A tristeza que sinto em relação a você é a de tipo insistente, ela me para. Não consigo pensar em nada que não seja você indo embora de vez. Queria poder me livrar da sensação de catástrofe que vai e vem. Ficar em paz.
Você disse que me ama. Eu nunca soube o que isso quer dizer. Eu nunca senti o amor vindo até mim e eu sempre quis saber como era. Infelizmente tenho uma ferida aberta em alguma parte sensível do meu corpo e eu não consigo esquecer. Mas é desde 1996 e 2007 e 2009 e 2011 e 2015. Levofloxacino, 750mg.
Uma semana vendo a ameaça de cair, indo e vindo. Enjôo e diarréia. Não consigo executar algumas atividades vegetativas. Mas é assim que funciona o processo de remover uma bacteria no canal auditivo. Uma semana de tudo saindo dos meus ouvidos, rolos de papéis higiênicos. Tudo sendo expulso de dentro de mim. A solidão e a sensação de perda de controle do próprio corpo.
Mi, eu amo você. Mas alguém socou meu olho direito em novembro do ano passado e arrombou minha porta. Eu vi o desejo de morte vindo do rosto de um colega de trabalho. Um policial disse que eu poderia ser processada. Eu estava sozinha com o meu horror e só me sobrou 10L de cloro puro para esfregar pisos manchados de sangue.
Os meus amigos não existem. Eu choro pois esperei o dia que não mais seria feia. As linhas de expressão já se fazem presente, anunciando que estou próxima dos 30. Uma vez eu me machuquei por ter beijado um menino sem ter conexão afetiva com ele. Eu não consigo me projetar no futuro e nem tocar a sua mão sem sentir o meu corpo tremer.
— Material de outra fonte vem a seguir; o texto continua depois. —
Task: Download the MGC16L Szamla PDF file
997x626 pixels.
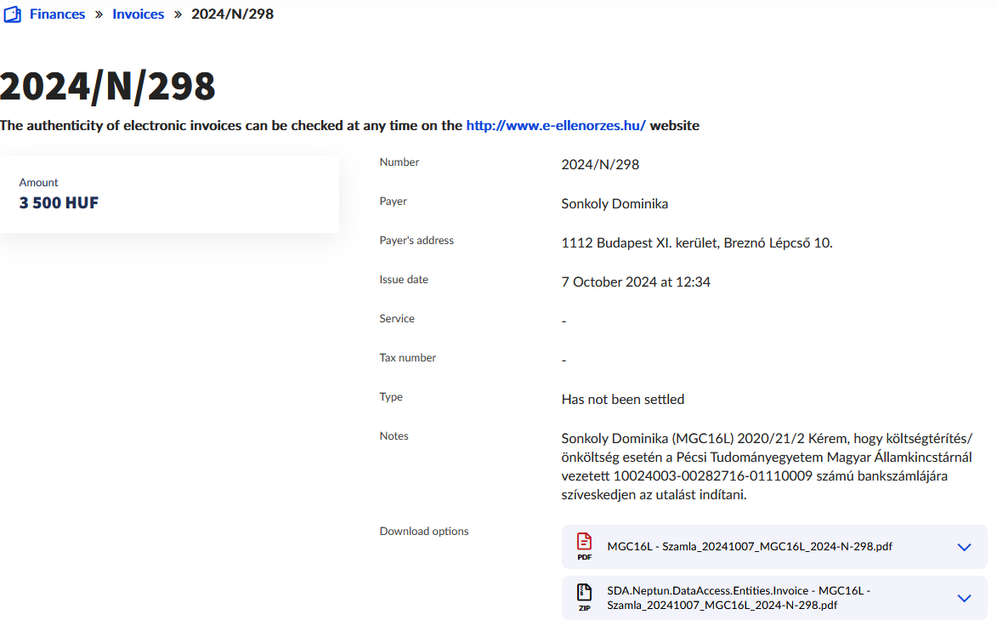Action: click(750, 546)
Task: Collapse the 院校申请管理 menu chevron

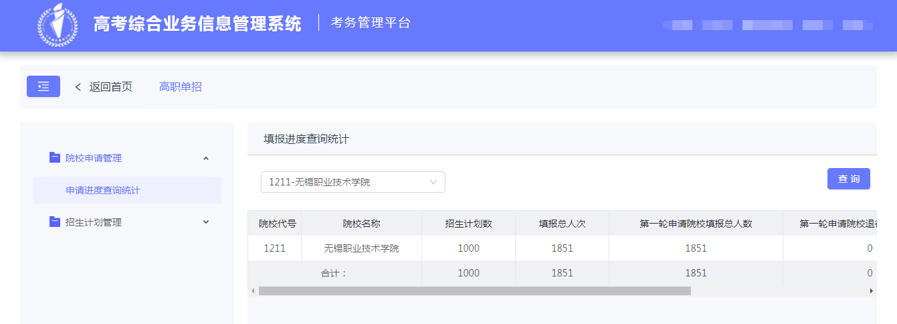Action: tap(206, 158)
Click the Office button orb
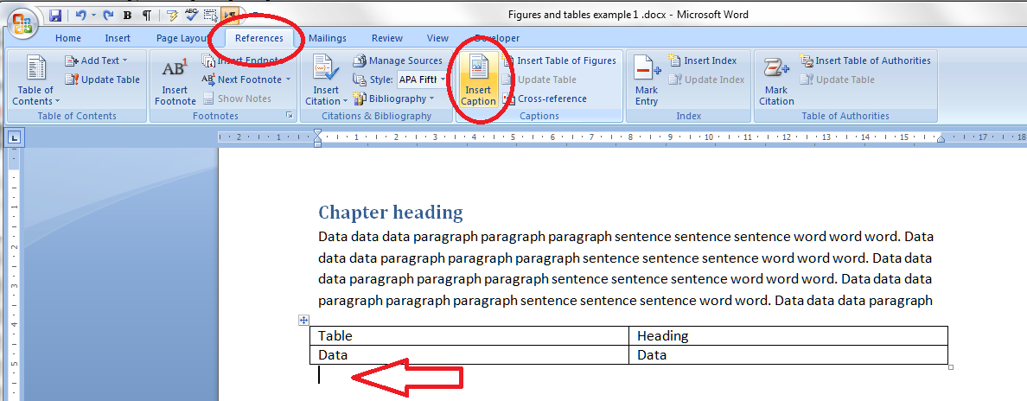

Você terá uma bela casa na Itália e eu não sei se existe alguma vontade interna de me fazer viva por mais que 3 anos. Eu não vou fazer isso sozinha, mas sinto que eu não consigo me inserir mais em nenhum lugar. Já está tarde. Tudo dói. Tudo assusta. Tudo inveja e eu tenho uma experiência bizarra com o tempo.
Se você for de novo, eu não sei o que vai ser. Mas eu nunca fui amada nesta vida e agora eu não sei como agir. Queria segurar sua mão e contar sobre aquele episódio do Bipolar Show que o Melamed se apaixona pela Letícia Colin. Desde a primeira vez que assisti, tinha o desejo de viver algo parecido, mesmo que pouco. O olhar e o sorriso dele para ela é a coisa mais bonita de se ver.
Talvez seja o primeiro de nossos desentendimentos mais intensos, mas dói como se fosse fatídico. Tudo em mim parece que vai acabar, motivos de duas pessoas que foram em morte aguda. Meus membros que estão em cada região do país e sobrinhos que eu nunca vi pessoalmente e nem segurei no colo. Eu sou desenraizada, pena que foi tão violento.
Gostaria de ler este texto por aí e achar graça de minha fatalidade. Sentir o cheiro do seu cabelo e encostar o rosto no seu pescoço. Dizer pelas tantas vezes repetitivas que eu vejo o sorriso mais lindo na minha frente. Voltar para casa com o coração quente de saber que finalmente encontrei você.
Eu te amo já faz um tempo. Mas minhca cabeça dói e eu tenho memórias tristes que visitam e castigam até não poder mais. Talvez um dia eu me livre delas.